*** Extracted information ***

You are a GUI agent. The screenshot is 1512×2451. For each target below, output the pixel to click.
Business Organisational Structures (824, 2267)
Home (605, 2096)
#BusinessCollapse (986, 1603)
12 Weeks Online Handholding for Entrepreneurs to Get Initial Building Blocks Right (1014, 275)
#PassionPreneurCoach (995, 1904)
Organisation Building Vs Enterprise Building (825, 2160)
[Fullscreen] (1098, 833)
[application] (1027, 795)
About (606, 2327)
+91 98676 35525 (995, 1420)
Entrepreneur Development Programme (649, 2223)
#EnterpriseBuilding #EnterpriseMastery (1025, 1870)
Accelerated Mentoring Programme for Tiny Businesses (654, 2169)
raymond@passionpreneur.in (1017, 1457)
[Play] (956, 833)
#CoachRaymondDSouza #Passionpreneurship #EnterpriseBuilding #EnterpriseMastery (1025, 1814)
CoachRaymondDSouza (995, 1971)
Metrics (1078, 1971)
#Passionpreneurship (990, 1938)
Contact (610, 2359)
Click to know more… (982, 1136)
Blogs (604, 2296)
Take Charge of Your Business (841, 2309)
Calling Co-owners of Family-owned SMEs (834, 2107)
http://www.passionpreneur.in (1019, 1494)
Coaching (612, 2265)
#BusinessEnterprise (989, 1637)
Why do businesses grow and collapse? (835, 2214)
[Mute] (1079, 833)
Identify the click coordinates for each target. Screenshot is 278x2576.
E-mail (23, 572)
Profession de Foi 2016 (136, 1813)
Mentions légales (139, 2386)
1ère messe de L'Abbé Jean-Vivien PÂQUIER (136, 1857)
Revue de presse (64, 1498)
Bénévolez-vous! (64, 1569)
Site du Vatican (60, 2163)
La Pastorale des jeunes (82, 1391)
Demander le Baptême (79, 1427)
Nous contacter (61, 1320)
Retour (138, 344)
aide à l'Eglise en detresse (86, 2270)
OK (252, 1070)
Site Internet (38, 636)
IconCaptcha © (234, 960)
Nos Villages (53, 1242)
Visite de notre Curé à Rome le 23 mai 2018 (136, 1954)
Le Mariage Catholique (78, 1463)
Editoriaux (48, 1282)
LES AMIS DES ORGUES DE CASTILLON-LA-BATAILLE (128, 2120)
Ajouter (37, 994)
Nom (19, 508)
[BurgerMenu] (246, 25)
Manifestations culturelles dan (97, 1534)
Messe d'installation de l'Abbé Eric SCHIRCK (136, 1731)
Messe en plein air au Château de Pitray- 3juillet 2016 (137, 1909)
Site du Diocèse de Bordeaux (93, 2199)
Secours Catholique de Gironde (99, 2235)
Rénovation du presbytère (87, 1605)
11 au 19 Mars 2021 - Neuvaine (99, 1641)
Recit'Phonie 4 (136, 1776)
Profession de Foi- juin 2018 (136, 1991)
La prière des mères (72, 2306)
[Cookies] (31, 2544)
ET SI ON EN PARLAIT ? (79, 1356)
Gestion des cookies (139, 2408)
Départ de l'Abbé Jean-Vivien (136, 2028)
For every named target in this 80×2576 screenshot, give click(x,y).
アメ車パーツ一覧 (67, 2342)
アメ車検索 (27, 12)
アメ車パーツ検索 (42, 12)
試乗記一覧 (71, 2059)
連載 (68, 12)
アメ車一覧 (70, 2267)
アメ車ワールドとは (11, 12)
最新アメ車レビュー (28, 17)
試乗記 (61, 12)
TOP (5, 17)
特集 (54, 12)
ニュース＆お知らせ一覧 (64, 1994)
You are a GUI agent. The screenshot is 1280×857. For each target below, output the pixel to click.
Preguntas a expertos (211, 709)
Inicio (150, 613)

*** End of Extracted information ***

**Aim of the task**
Bring together all lines from the listing that contain the word "Jean".

**Response box**
1ère messe de L'Abbé Jean-Vivien PÂQUIER (136, 1857)
Départ de l'Abbé Jean-Vivien (136, 2028)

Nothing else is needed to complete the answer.